La proposta che sarà discussa a Washington, DC, martedì divide il sud del Libano in tre zone distinte, subordinando qualsiasi ritiro delle truppe allo smantellamento di Hezbollah.

By
Il piano di Netanyahu per una "cintura di sicurezza" per il Libano emerge in vista dei colloqui di Washington. / Reuters

Israele si è preparata a presentare al Libano un piano che prevede "una presenza militare israeliana a lungo termine" nel sud del Libano, hanno riferito i media israeliani.

Secondo Channel 14, la proposta dovrebbe essere discussa durante colloqui diretti israelo-libanesi a Washington, DC, martedì.

La bozza è stata preparata dall'ex ministro per gli Affari Strategici Ron Dermer, stretto consigliere del primo ministro Benjamin Netanyahu.

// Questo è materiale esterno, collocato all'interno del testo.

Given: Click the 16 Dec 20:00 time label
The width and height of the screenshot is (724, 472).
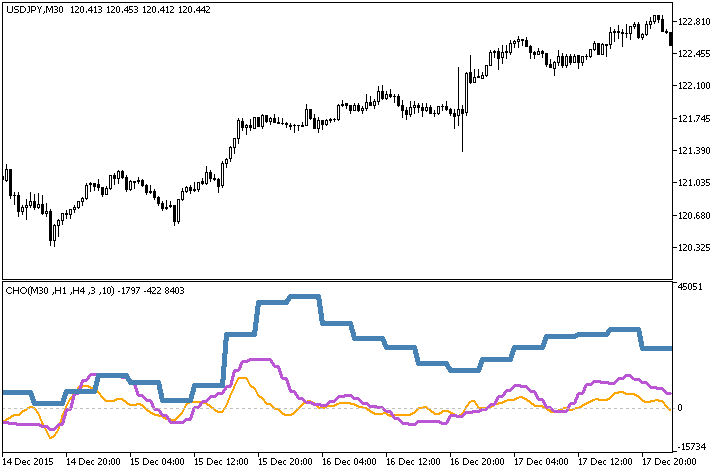Looking at the screenshot, I should click(x=479, y=462).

Secondo il rapporto, il piano dividerebbe il sud del Libano in tre zone.

La prima si estenderebbe dal confine israeliano fino alla cosiddetta "linea gialla", circa 7-8 chilometri all'interno del Libano, dove le forze israeliane manterrebbero una "presenza militare intensa". Le truppe resterebbero fino a quando Hezbollah non sarà completamente smantellato.

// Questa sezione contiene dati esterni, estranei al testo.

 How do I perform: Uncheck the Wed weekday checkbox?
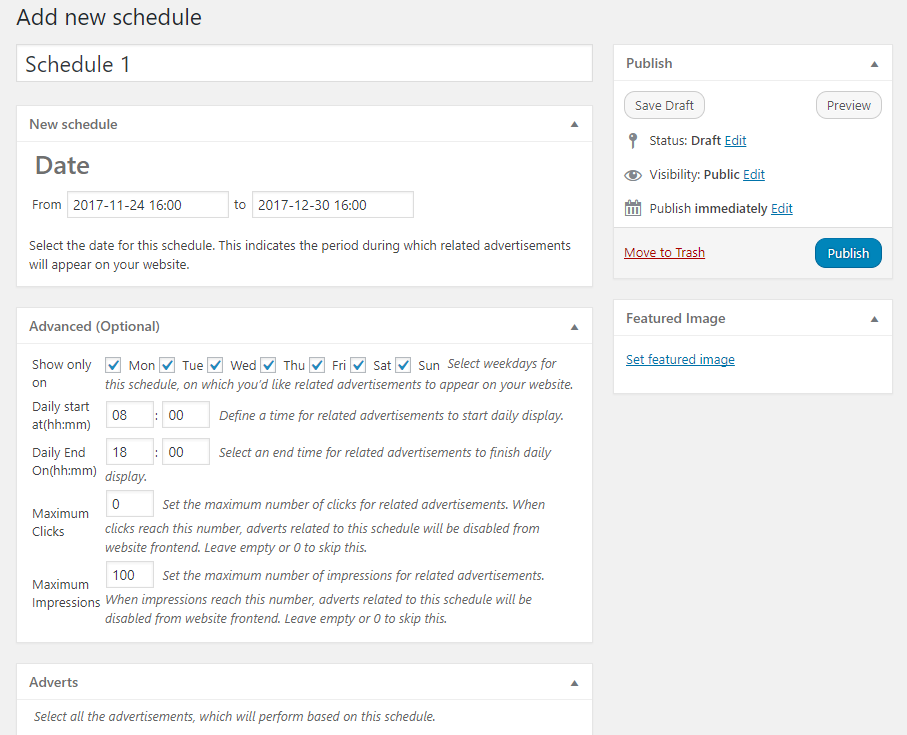[215, 365]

La seconda zona si estenderebbe dalla linea gialla fino al fiume Litani, dove le forze israeliane verrebbero schierate prima di cedere gradualmente il controllo all'esercito libanese.

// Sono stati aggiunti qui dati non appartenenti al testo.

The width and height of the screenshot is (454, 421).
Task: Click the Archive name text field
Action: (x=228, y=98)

A nord del Litani la responsabilità del disarmo ricadrebbe esclusivamente su Beirut.

Channel 14 ha riferito che funzionari israeliani riconoscono privatamente che un disarmo completo a nord del Litani è improbabile a breve termine, ma ritengono che Beirut potrebbe accettare in cambio una "cintura di sicurezza" a sud.

La proposta include la prospettiva di un accordo di pace definitivo, sebbene questo entrerebbe in vigore soltanto dopo il disarmo di Hezbollah.

Funzionari israeliani e libanesi dovrebbero incontrarsi martedì sotto la sponsorizzazione degli Stati Uniti. L'emittente pubblica israeliana KAN ha riportato che l'ambasciatore Yechiel Leiter guiderà la delegazione insieme a Dermer.

La presidenza libanese ha annunciato l'incontro venerdì, sebbene in seguito Hezbollah abbia condannato la mossa.

Hezbollah ha esortato il governo libanese a cancellare i colloqui diretti con Israele in vista dell'incontro previsto a Washington per martedì.

«Hezbollah rifiuta i futili negoziati con l'entità israeliana usurpatrice», ha detto lunedì in un discorso televisivo il segretario generale del gruppo, Naim Qassem.

Qassem ha sottolineato che «non si arrenderanno, e la parola finale sarà decisa sul campo di battaglia».

«Israele dichiara chiaramente che l'obiettivo di questi negoziati è il disarmo di Hezbollah, come Netanyahu afferma ripetutamente. Allora come si può andare a negoziati il cui obiettivo è già chiaro?»